Il ridimensionamento della produzione non è proponibile?

«È il mercato che regola la produzione. Certo, i problemi maggiori sono arrivati quando si è raggiunto il picco, con i 10 milioni di tonnellate l'anno, di gran lunga superiore ai 6-7 della gestione pubblica. Tuttavia, occorre vedere se e come una eventuale riduzione sia compatibile con la tenuta economica dell'azienda. Ecco perché più che spot, occorre disponibilità al confronto».

Peppino Caldarola vede nello spot una rivalutazione del lavoro operaio. Dice che eravamo abituati a considerare chiusa la vicenda della classe operaia.

«Per noi il lavoro operaio non ha mai perso valore, dal manifatturiero alla grande industria. Piuttosto, preferirei che la rivalutazione avvenisse sul piano della salvaguardia dei diritti, delle prerogative, della considerazione sociale. E non per fini che odorano di strumentalizzazione. Per quanto, lo ammetto, le relazioni sindacali in Ilva sono di gran lunga migliorate».

Dopo i tempi della palazzina Laf, dov'erano confinati i lavoratori riottosi.

«Ecco, appunto. Dopo una fase complicata, le relazioni sono oggi più distese. Ma va detto anche che i lavoratori, gli operai di cui parliamo, hanno subito pesanti processi di precarietà: sono tutti entrati in azienda attraverso percorsi di formazione/lavoro. Hanno fatto e fanno sacrifici, non ultimo quello delle condizioni ambientali in cui lavorano. Per parlare di riconsiderazione, vorrei che si partisse da qui».

Sempre Caldarola vede la ripresa di un protagonismo operaio a partire dal corteo dei settemila, a favore del Siderurgico.

«Io preferisco il protagonismo prodotto dal sindacato».

Vede la mano dell'azienda in quella manifestazione?

«Bisogna sempre avere rispetto dei lavoratori che manifestano. Certo, mi piacerebbe che i lavoratori tornassero ad avere l'egemonia e la voce che avevano in città negli anni Settanta. Se recuperassero protagonismo sarebbe utile per Taranto, tanto più se consideriamo la deriva cui la città è stata abbandonata negli ultimi decenni».

Ma è vero che la politica «non si cura più degli operai», come dice Caldarola?

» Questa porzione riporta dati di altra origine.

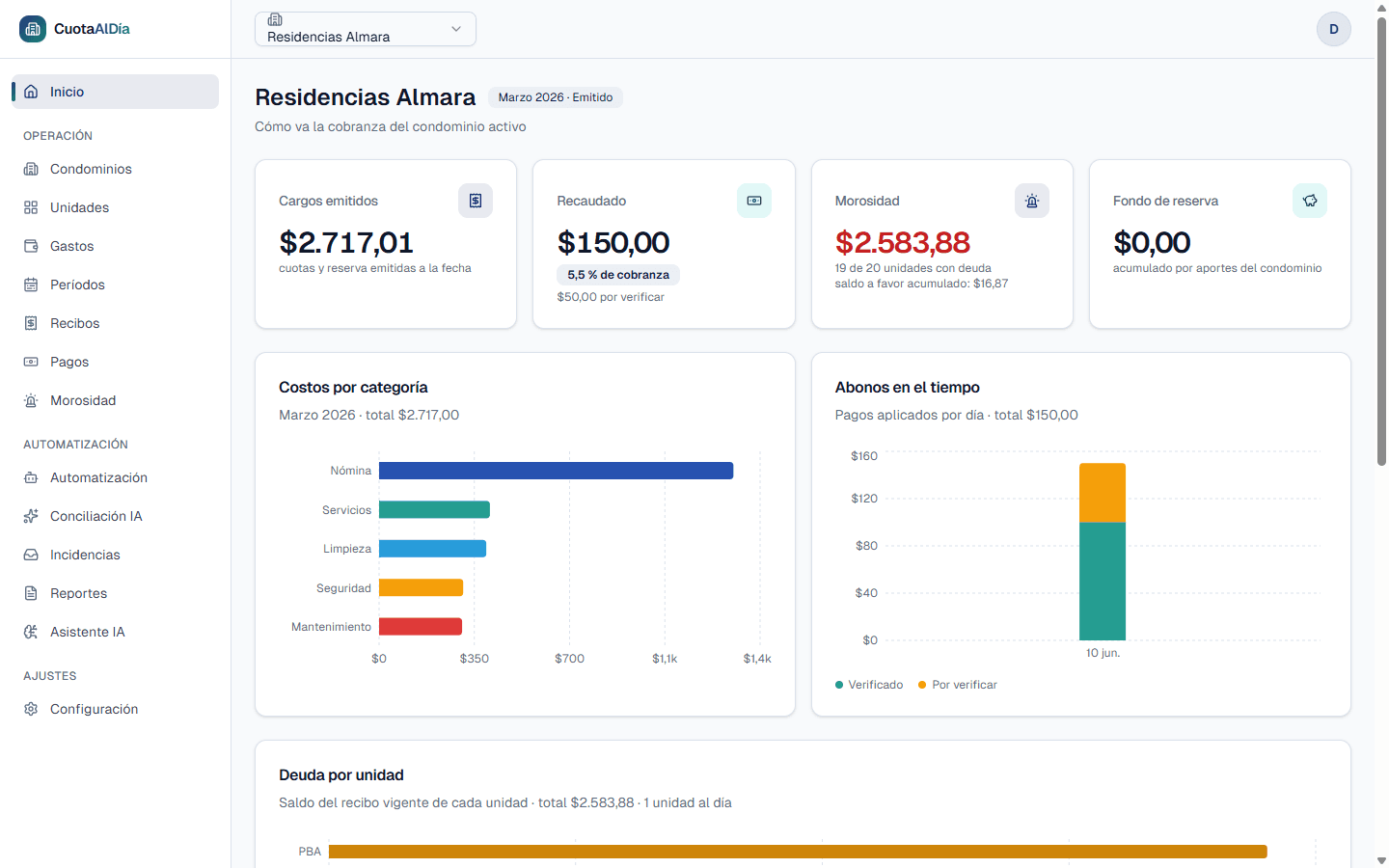Navigate to Recibos section
Image resolution: width=1389 pixels, height=868 pixels.
pyautogui.click(x=115, y=323)
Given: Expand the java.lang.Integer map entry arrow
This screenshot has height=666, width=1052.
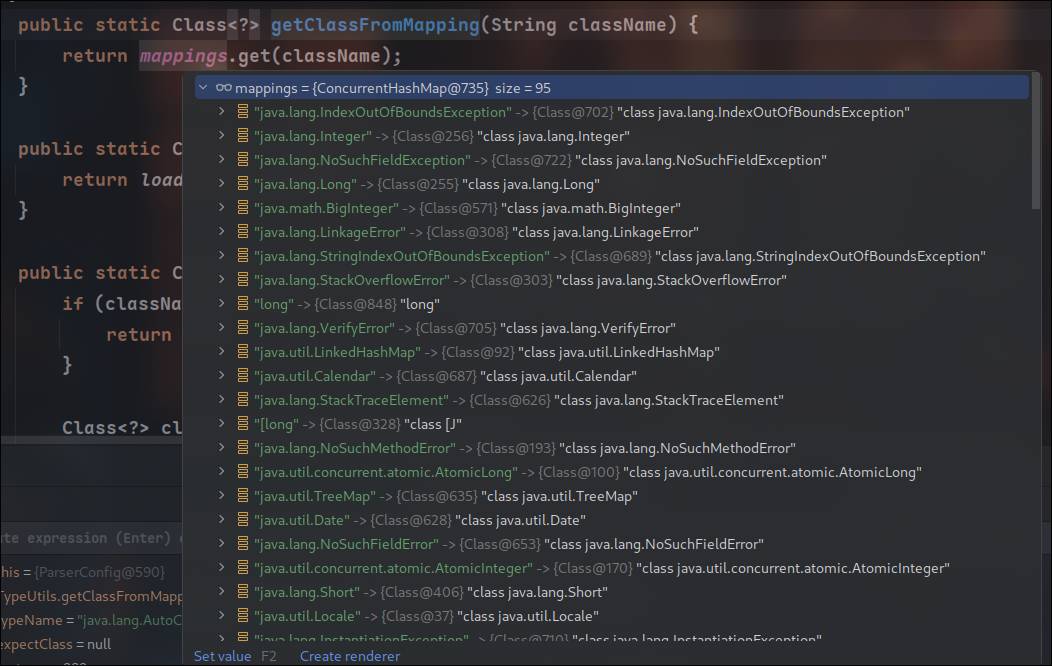Looking at the screenshot, I should click(x=222, y=136).
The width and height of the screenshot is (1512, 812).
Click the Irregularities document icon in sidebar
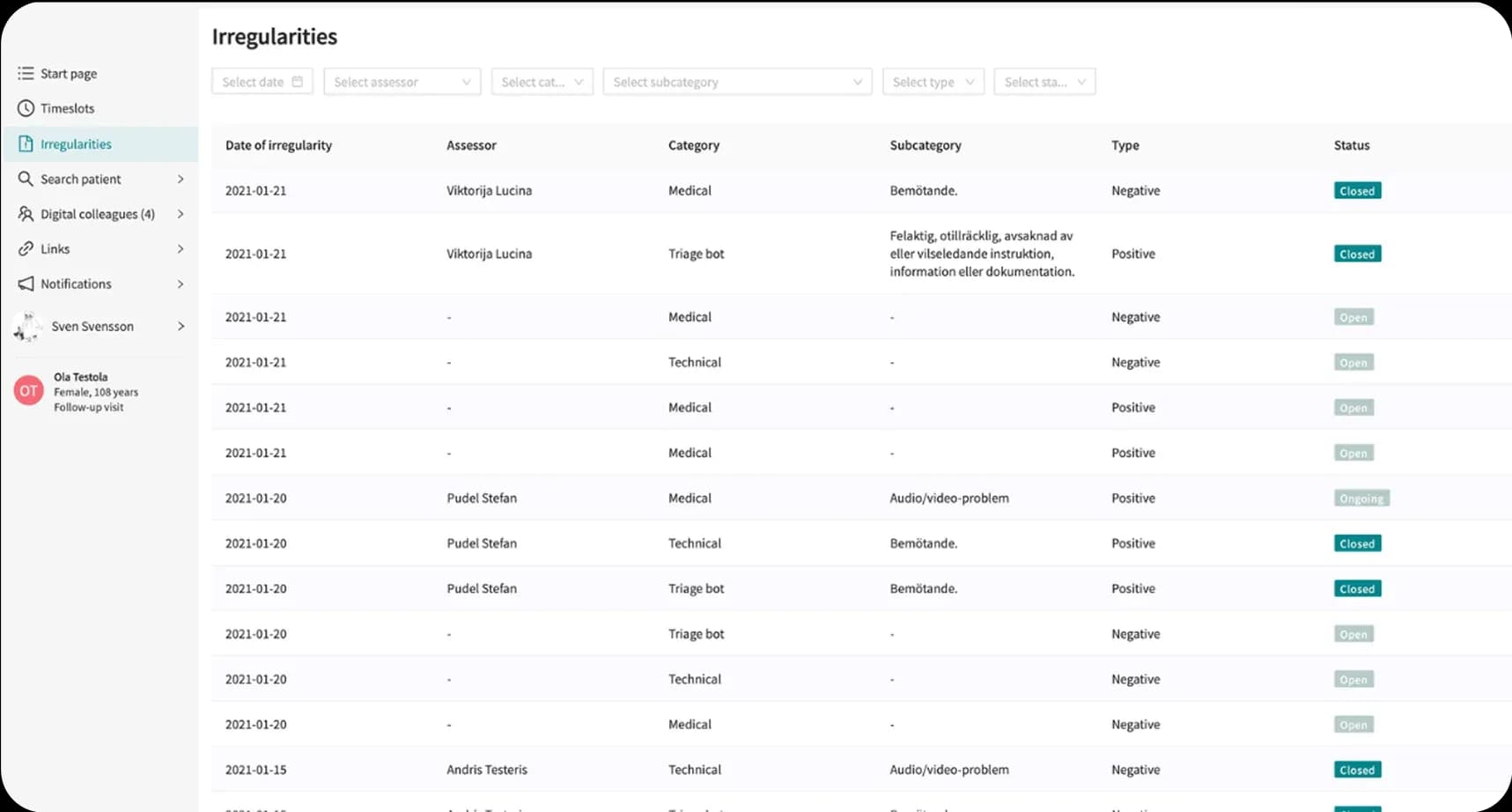coord(26,144)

«Il lavoro è cambiato, non è più un monolite. Basterebbe guardare tutta l'area dei parasubordinati, delle partite Iva, del lavoro discontinuo: la rappresentanza della politica, in queste condizioni, diventa un'operazione complicata. Io, per dire, definisco l'Ilva una cittadella assediata: chi sta fuori vorrebbe entrare e chi sta dentro vorrebbe uscirne. Detto questo, annoto che vi era un rapporto stretto tra la fabbrica e la politica. Chi veniva a Taranto, partiva sempre dalla visita alle portinerie del Siderurgico».

E ora?

«La partecipazione dei lavoratori è terminata a metà anni Novanta con la fine delle Partecipazioni statali, i massicci pensionamenti, i nuovi ingressi con la formazione-lavoro: un ricambio senza contaminazione tra la generazione uscente e quella entrante. Eppure della partecipazione dei lavoratori, Taranto avrebbe un enorme bisogno».